Virtue is something that demands effort, that expects of you to surpass and rise above your primary instinct of what you are capable of and not do it because you’ve DECIDED not to. You’d probably see a lion not eating a wounded gazelle nearby as virtuous – because you know what its nature is and what it can do with the fangs. But he is still not virtuous, just probably not hungry or in a need of siesta (he’s a cat after all). Heroes become heroes not because they are rid of all human emotions and dualities, but because they’ve defeated the monster. Often depicted in literature and movies a hero fights outside monsters, but is equally a monster himself. We want our heroes virtuous – they are symbols. But we also want them human. We want them to have to defeat their humanness in order to rise.
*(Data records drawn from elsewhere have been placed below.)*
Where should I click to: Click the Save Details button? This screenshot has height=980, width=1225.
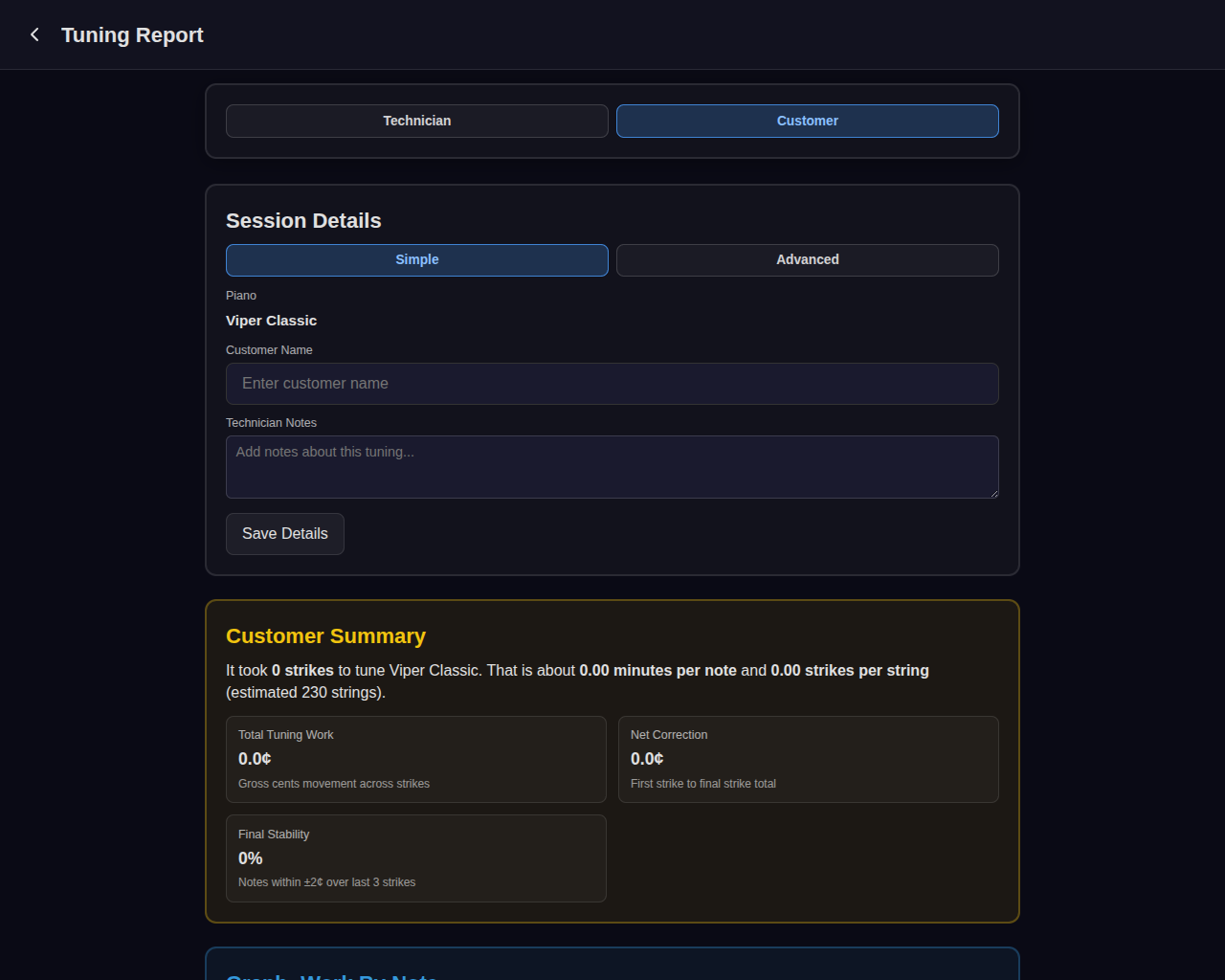(x=284, y=533)
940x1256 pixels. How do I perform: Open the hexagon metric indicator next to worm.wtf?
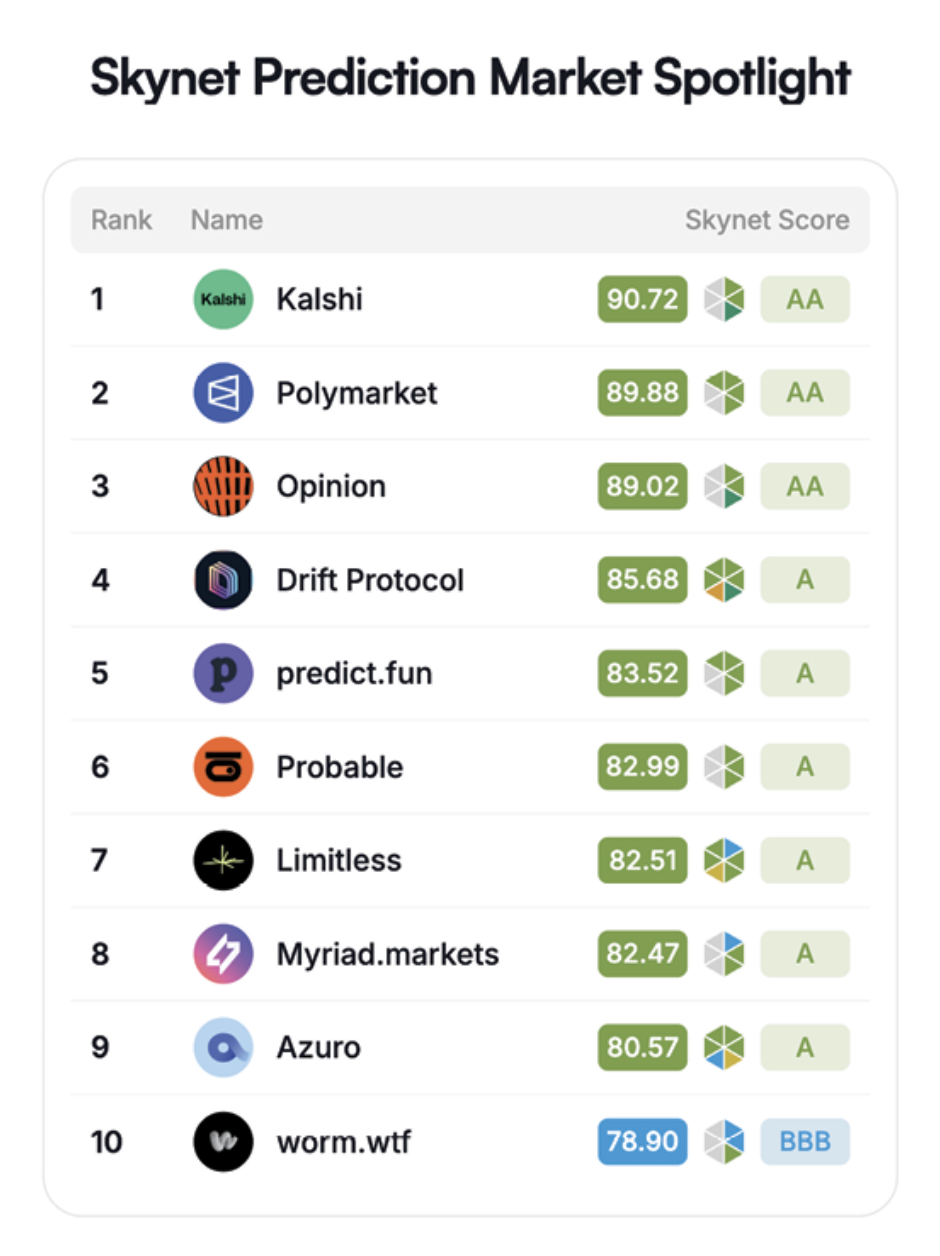point(723,1141)

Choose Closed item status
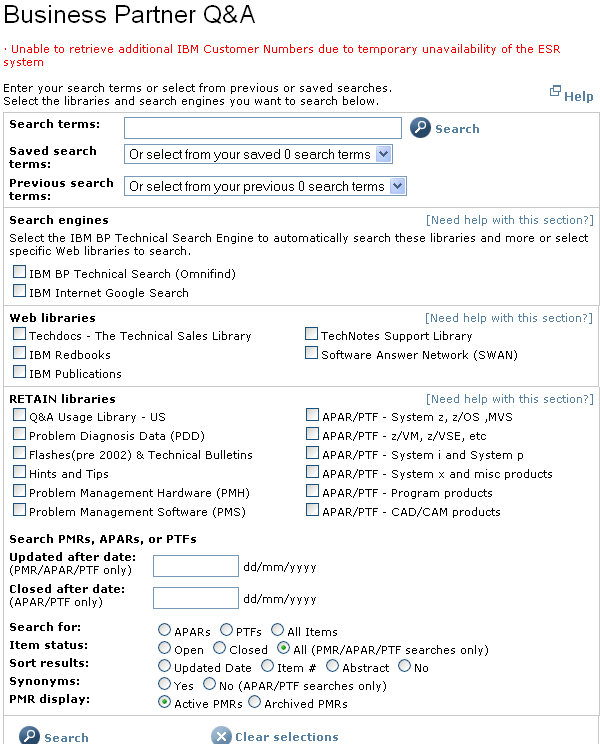pos(220,648)
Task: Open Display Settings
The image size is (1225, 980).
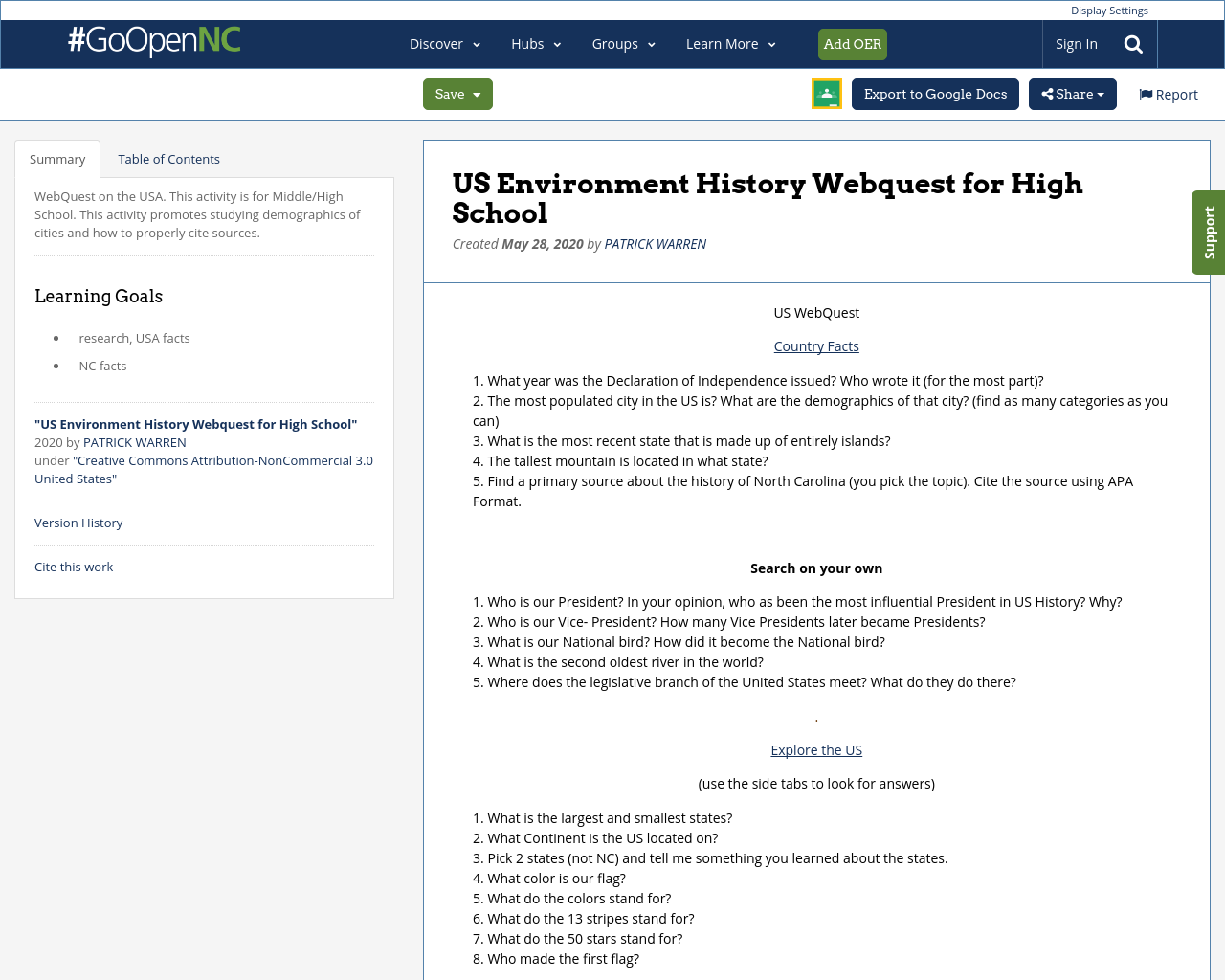Action: [1109, 10]
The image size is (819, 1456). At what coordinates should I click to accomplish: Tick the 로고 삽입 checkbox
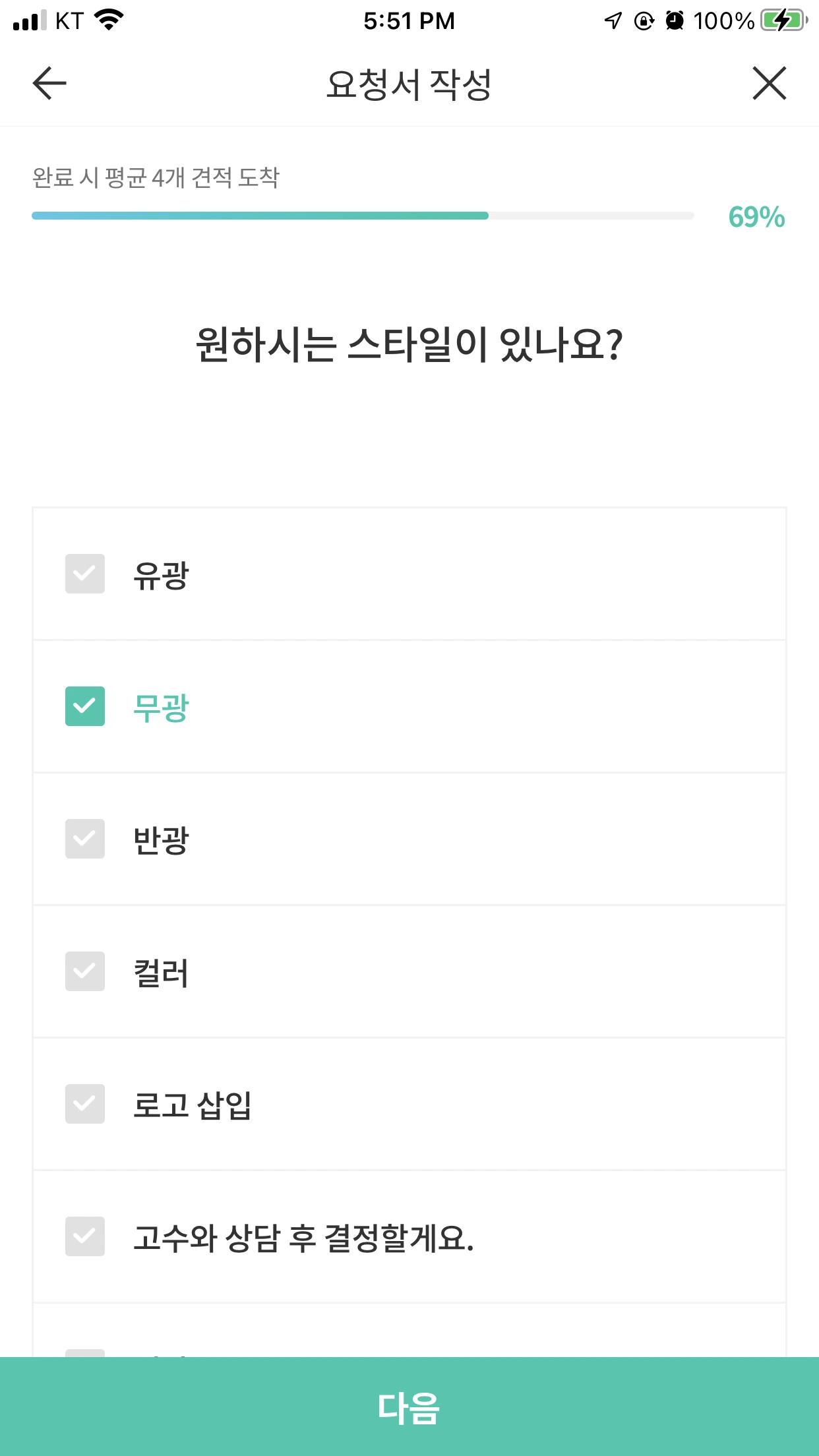point(85,1104)
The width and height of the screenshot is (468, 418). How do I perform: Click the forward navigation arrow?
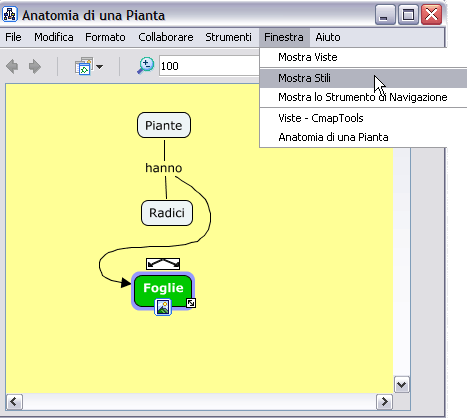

You wanted Lot’s wife not to turn around and look back at the destruction of Sodom. Oh if only she didn’t, she’d be safe with her family. But you also needed her to turn around and be turned into a pillar of salt. You need examples of humans doing human things, failing to be heroes, just as much as you need the virtue to win and show you it is possible – Hulk to control his pant ripping dark anger, Luke Skywalker to be a son of the dark but DECIDE to not follow in his father’s footsteps, Batman to defeat his own personal hell (we presume it’s easier with a mansion and a butler), Greeks needed their Gods just as damaged, envious, angry, scheming as real humans – they needed their heroes to be constructed in their image and not the idea they were created in the God’s image – where they would continue to fail to reach the unattainable standard of godliness.

You need them to be monsters beneath, to be flawed and for their humanness to seep out through the virtue – this is when they become more real, a true example that virtue is attainable even if you are just… human.